Rumble strips provide a tactile and audible warning to alert inattentive (distracted, drowsy, unfocused, etc.) drivers who may unintentionally drift out of their lane. This warning gives the driver an opportunity to correct their action or reduce speed, which may help them avoid or reduce the severity of a crash.
Shoulder rumble strips have been in use all over the country for many years and their safety benefits are well-documented, but over the years Michigan has been leading the way for centerline rumble strips. Between 2008 and 2010, MDOT undertook the largest initiative of its kind to install 5,400 miles of centerline rumble strips (and an additional 1,700 miles of shoulder rumble strips) on high-speed rural highways across the state.
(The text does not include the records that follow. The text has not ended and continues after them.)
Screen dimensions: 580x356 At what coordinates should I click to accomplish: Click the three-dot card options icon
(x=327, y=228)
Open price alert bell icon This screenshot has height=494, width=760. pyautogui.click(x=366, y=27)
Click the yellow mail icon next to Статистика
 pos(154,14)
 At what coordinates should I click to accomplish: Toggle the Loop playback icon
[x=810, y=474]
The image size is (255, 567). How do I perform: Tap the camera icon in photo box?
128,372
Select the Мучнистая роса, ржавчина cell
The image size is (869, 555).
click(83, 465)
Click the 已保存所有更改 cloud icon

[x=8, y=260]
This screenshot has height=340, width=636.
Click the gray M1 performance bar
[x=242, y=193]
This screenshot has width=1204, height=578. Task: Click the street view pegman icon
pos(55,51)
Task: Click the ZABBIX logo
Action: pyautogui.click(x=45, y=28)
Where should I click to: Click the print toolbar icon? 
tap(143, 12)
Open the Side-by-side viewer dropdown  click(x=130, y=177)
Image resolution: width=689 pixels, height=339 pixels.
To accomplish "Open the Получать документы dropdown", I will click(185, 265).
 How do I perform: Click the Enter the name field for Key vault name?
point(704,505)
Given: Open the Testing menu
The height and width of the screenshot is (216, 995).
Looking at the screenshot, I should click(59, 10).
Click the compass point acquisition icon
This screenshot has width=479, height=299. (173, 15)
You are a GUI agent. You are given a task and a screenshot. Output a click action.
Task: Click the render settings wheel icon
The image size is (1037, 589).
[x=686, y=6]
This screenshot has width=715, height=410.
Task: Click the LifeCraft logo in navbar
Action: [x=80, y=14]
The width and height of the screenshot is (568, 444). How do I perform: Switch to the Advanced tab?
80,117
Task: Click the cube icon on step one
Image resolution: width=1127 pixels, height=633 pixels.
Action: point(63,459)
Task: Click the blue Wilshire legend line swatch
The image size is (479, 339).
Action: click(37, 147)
This system-wide installation provided a unique opportunity to evaluate the effectiveness of non-freeway rumble strips, which was done through a two-phase research project.
Safety by the numbers
A before-and-after crash study performed for the 2008-2010 installation locations found significant reductions across all crash severities and lane departure crash types, including:
- 50 percent reduction in head-on crashes,
- 46 percent reduction in run-off-the-road crashes,
- 51 percent reduction in fatal crashes, and
- 41 percent reduction in incapacitating injury crashes.
Rumble strips have become a safety standard and will continue to save lives on Michigan's roads.